SUVs rise in popularity

In the automobile sector, the SUV category has seen a major rise in popularity. In India, sales of SUVs contribute to 40 per cent of the overall PV sales. According to the data provided by the Society of Indian Automobile Manufacturers (SIAM), sales of the premium category vehicles (premium compact, compact UV and other SUVs) have seen a major uptick between FY19 and FY21. The contribution of the premium compact segment to the overall sales has increased from 12-13 per cent in FY19 to 14-15 per cent in FY21.

Utility vehicles are also seeing a major rise, with compact UVs seeing a whopping 7 per cent increase between FY19 and FY21, from 10-11 per cent to 17-18 per cent. On the other hand, the entry-level lower compact has seen an 8 per cent drop from 47- 48 per cent in FY19 to 39-40 per cent in FY21. Here, the reasons behind the trend are a little more complicated, according to Hemal Thakkar, Director, Crisil Research. “The income segment that would usually opt for the entry-level lower compact has seen a major income crunch due to the pandemic, with the rising inflation and economic downturn they are unable to make such purchases, once the economy bounces back, entry-level cars will make 40-45 per cent of the segment.” he said.
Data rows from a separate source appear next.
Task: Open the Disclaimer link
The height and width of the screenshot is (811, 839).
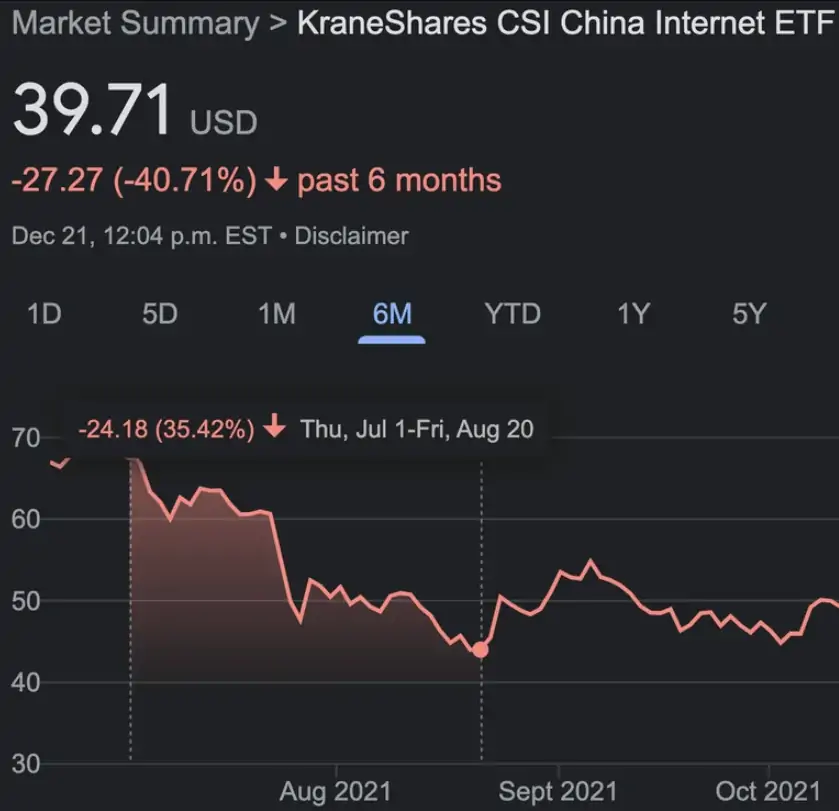Action: [x=351, y=236]
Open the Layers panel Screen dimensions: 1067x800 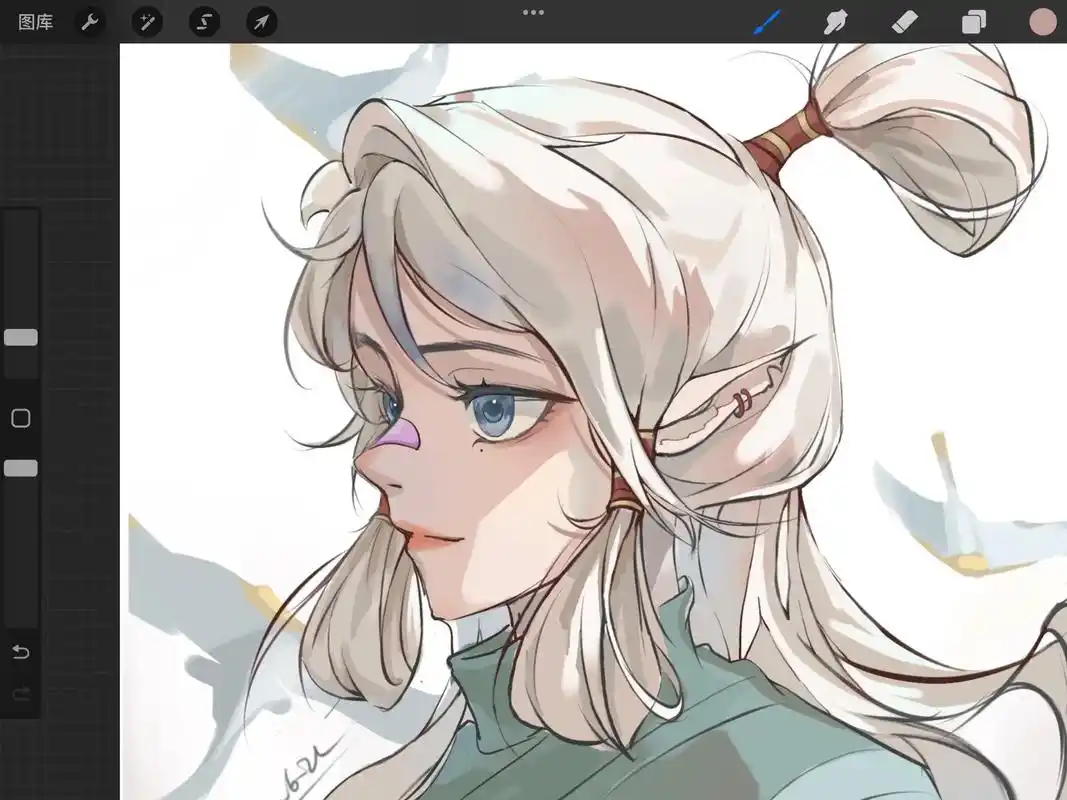tap(973, 22)
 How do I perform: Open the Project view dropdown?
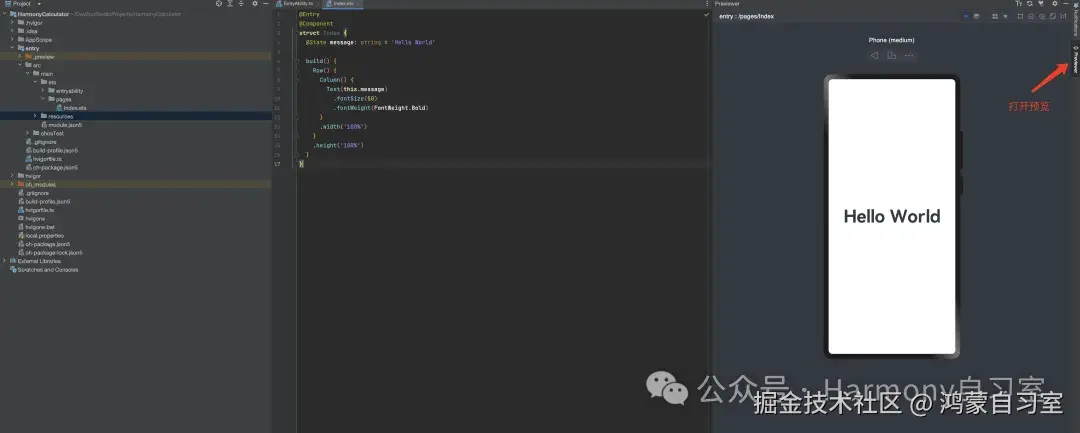pyautogui.click(x=39, y=3)
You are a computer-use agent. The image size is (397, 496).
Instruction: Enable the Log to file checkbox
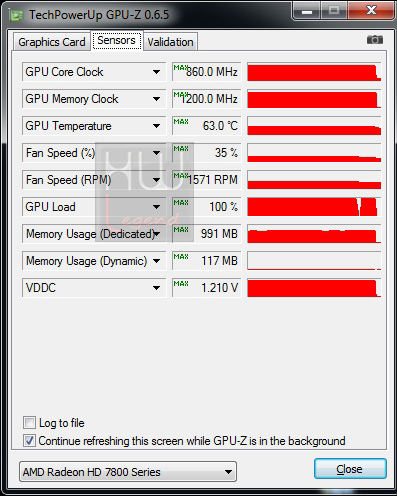point(29,423)
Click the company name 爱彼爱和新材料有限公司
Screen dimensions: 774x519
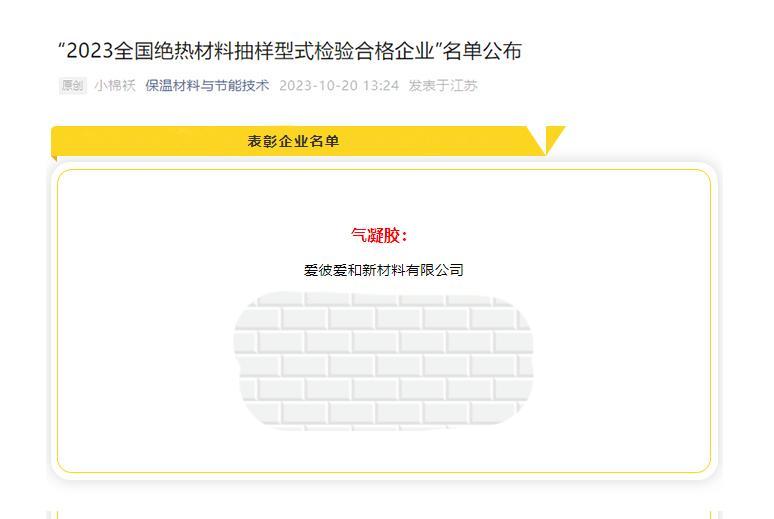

However, Thakkar agreed that people who can afford to purchase a vehicle will opt for the best of what is on offer, “Every model sold by OEMs comes in three categories, depending on the number of additional fixtures that the model will come with — the low variant, the mid variant, and the high variant.” Thakkar explained, “now, especially the millennial generation will increasingly go for the high variant, even if it adds another ₹3,000 to their EMI. They want the best of what is on offer,” he said.

The hardships brought about by the pandemic compelled people to live in the moment. Now, one hears stories of someone impulsively buying a sports car. For Boys and Machines, a pre-owned luxury car start-up, this was a blessing. “Our venture, which started in October last year, has seen robust demand as people have started to live in the moment. We now plan to open four showrooms instead of 2 and are looking at a turnover of 60 crore by the end of this year,” said founder Siddharth Chaturvedi.

Lifestyle retail

Jermina Menon, Founder & Chief Strategy Officer, Knowetic, a boutique business strategy and retail marketing consultancy, observed immense growth in the lifestyle retail segment since Covid.

“The pandemic has definitely made people more conscious of how they are consuming – whether it’s the food they intake or the fashion items they purchase or even how they travel and celebrate. Customers are increasingly seeking high-quality, ethically-sourced ingredients and are willing to pay a premium if it ensures fair wages to the workers, weavers and farmers. They are also willing to pay a premium for organic, earth-friendly products. Their own health consciousness ensures they are more mindful of what they intake and ingest – internally as food or on their bodies be it skincare products or clothing,” Menon explained.

So, what is the reason behind the rise of aspirational brands? According to Anuj Kapoor, Professor of Marketing at IIM Ahmedabad, “It's economics (surplus income for those with stable incomes during the pandemic and who are willing to spend) and psychology(on aspirational products that make users feel good and evoke hope) and this is the reason for the uptick in spending on aspirational products and services.”

Moreover, it is the people who have had stable income during pre-pandemic days. According to Kapoor, these users will have surplus income that they would like to spend. This discretionary spending is likely to be on products and services that take them a level up in their existing social, economic and psychological level and aspirational products fit the bill. Hence, these users are likely to be upper middle class or middle class.